* REQUIREMENT:
Copy the data from the start through the line containing "Action: tap(947, 494)", swapping "search conditions" for "search criteria" and leaving everything else unchanged.

* PROVIDED RECORDS:
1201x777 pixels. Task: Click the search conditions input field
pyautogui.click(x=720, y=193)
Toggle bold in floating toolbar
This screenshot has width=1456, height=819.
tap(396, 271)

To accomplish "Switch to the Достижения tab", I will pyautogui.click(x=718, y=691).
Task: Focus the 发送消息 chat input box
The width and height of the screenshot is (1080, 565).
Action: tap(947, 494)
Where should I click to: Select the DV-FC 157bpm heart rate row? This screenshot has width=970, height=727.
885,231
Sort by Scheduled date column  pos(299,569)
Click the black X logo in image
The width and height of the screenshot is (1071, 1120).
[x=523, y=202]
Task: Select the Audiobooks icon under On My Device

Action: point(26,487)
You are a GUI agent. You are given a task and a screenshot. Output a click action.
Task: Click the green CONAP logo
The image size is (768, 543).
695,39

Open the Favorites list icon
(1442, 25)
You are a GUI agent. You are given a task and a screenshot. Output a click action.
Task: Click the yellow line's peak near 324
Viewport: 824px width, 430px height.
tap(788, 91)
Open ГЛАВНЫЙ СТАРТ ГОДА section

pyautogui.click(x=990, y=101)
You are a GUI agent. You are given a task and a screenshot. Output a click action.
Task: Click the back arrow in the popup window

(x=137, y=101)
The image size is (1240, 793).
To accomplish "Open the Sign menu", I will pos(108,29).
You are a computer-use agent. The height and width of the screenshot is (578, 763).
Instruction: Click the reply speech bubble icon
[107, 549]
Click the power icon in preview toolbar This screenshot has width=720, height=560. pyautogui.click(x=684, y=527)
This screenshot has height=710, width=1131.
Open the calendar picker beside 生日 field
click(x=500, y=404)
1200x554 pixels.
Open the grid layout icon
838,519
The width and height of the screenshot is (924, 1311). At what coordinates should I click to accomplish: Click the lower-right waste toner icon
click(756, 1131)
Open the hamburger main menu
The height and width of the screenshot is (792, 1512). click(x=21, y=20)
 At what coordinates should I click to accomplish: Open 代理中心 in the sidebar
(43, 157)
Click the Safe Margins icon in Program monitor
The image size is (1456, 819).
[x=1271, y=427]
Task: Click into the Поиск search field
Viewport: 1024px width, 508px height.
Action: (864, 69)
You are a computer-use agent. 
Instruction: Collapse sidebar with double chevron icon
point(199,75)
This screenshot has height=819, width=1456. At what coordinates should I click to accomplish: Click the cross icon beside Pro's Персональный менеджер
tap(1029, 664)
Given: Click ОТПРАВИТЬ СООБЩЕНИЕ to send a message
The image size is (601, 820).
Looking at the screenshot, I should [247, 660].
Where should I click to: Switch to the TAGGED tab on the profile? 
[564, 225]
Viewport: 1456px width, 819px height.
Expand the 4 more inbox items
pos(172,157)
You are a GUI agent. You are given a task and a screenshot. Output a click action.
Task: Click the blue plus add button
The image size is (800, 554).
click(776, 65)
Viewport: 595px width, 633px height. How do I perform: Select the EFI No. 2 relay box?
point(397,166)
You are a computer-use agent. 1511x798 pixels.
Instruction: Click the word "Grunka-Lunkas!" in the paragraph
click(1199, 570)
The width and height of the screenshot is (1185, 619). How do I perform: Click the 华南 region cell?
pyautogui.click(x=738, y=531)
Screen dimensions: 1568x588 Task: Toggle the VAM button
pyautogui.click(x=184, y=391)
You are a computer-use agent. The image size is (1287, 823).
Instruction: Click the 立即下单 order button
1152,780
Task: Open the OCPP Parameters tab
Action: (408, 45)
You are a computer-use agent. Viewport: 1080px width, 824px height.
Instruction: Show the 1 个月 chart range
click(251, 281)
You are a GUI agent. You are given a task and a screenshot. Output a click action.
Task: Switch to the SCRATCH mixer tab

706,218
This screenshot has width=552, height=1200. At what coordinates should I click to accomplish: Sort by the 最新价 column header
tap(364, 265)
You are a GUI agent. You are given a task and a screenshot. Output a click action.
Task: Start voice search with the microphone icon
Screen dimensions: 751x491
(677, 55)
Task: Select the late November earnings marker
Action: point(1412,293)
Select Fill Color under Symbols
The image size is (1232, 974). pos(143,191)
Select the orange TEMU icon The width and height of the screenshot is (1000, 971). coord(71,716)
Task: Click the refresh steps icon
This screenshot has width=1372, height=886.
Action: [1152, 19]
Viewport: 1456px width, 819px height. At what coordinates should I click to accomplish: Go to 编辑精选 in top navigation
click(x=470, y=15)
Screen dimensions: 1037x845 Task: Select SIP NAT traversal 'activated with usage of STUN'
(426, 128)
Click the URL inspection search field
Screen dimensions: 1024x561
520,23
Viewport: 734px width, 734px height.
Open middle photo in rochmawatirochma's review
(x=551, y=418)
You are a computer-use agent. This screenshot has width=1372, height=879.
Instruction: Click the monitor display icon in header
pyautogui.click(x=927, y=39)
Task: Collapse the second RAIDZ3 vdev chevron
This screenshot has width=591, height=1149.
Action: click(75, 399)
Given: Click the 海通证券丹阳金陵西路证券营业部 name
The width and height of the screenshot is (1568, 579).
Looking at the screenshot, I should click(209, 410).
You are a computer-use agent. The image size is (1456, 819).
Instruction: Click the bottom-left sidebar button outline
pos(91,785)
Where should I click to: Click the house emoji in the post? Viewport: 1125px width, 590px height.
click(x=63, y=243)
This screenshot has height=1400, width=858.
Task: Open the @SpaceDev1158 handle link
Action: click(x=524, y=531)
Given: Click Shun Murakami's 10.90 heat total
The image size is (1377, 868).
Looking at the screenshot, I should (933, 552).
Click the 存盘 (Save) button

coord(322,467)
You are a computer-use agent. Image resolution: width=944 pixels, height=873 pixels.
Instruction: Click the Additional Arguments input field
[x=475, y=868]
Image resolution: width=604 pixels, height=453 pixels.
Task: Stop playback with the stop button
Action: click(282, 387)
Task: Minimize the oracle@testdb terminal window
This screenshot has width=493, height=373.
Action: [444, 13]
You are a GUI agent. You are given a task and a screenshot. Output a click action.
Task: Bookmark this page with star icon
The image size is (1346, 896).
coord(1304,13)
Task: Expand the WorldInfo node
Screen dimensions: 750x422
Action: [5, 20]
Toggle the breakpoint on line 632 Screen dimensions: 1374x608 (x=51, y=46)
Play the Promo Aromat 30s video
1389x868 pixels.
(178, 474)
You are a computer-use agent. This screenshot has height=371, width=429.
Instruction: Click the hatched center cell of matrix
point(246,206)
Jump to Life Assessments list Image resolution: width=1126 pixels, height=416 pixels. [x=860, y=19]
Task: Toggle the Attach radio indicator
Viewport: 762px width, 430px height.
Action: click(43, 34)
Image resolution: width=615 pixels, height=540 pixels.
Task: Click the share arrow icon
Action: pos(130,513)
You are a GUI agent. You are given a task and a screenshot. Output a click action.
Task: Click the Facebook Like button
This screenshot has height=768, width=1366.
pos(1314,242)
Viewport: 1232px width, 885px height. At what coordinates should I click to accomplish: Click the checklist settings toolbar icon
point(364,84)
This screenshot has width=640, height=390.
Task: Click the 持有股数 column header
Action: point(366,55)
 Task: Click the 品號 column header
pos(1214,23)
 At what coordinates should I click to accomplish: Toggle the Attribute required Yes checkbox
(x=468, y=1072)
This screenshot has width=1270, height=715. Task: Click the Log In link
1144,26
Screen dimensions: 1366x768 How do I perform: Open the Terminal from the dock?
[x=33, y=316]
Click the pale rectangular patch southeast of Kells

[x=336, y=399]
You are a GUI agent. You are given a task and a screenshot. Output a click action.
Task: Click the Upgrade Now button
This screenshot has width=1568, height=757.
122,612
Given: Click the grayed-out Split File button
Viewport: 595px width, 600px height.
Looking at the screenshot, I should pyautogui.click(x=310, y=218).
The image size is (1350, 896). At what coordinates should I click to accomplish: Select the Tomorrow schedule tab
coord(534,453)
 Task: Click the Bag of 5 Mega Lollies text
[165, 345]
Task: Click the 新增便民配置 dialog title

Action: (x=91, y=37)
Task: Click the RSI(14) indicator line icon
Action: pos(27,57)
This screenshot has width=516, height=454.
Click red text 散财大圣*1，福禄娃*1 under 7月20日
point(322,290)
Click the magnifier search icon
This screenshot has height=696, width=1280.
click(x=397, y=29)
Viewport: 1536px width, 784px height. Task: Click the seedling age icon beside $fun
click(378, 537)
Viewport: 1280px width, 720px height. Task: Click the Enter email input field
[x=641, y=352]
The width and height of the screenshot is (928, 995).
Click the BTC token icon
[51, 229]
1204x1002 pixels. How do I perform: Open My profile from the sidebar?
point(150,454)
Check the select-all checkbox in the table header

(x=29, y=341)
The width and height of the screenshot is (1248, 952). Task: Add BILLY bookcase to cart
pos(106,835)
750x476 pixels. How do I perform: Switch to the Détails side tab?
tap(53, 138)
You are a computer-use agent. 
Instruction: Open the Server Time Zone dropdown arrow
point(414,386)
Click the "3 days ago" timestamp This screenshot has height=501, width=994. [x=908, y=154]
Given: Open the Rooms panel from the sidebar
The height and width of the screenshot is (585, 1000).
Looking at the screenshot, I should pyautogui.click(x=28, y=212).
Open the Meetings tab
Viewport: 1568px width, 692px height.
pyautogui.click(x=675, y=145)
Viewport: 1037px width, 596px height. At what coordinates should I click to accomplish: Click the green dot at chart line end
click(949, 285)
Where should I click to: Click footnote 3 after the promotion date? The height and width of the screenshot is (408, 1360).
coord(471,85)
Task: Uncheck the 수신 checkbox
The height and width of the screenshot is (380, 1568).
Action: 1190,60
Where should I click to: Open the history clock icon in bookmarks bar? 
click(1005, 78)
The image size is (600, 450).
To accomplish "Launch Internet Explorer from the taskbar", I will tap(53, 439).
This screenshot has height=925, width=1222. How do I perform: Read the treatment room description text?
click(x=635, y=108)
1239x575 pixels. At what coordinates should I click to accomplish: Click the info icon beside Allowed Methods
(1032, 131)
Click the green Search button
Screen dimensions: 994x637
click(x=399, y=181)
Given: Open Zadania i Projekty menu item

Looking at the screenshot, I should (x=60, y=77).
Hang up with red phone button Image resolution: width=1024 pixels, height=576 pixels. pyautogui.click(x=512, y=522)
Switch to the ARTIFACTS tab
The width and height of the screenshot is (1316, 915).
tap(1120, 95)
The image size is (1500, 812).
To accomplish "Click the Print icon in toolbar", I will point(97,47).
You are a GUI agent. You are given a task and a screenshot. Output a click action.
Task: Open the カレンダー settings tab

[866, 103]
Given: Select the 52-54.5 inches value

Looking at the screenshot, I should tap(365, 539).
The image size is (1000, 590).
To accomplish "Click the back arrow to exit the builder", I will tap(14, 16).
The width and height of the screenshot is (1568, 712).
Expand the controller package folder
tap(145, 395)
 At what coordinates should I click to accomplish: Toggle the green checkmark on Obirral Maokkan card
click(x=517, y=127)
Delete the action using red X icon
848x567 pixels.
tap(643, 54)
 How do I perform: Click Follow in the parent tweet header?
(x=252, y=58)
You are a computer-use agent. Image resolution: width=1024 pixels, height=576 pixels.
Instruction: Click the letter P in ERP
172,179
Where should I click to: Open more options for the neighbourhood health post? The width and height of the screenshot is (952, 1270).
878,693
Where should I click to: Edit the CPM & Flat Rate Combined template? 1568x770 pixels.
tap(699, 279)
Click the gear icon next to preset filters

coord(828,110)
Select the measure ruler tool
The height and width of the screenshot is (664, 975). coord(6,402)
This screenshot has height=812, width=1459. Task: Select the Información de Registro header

* RESULT:
1201x777 pixels. Task: Click the search criteria input field
pyautogui.click(x=720, y=193)
Toggle bold in floating toolbar
This screenshot has width=1456, height=819.
tap(396, 271)

To accomplish "Switch to the Достижения tab", I will pyautogui.click(x=718, y=691).
Task: Focus the 发送消息 chat input box
The width and height of the screenshot is (1080, 565).
Action: tap(947, 494)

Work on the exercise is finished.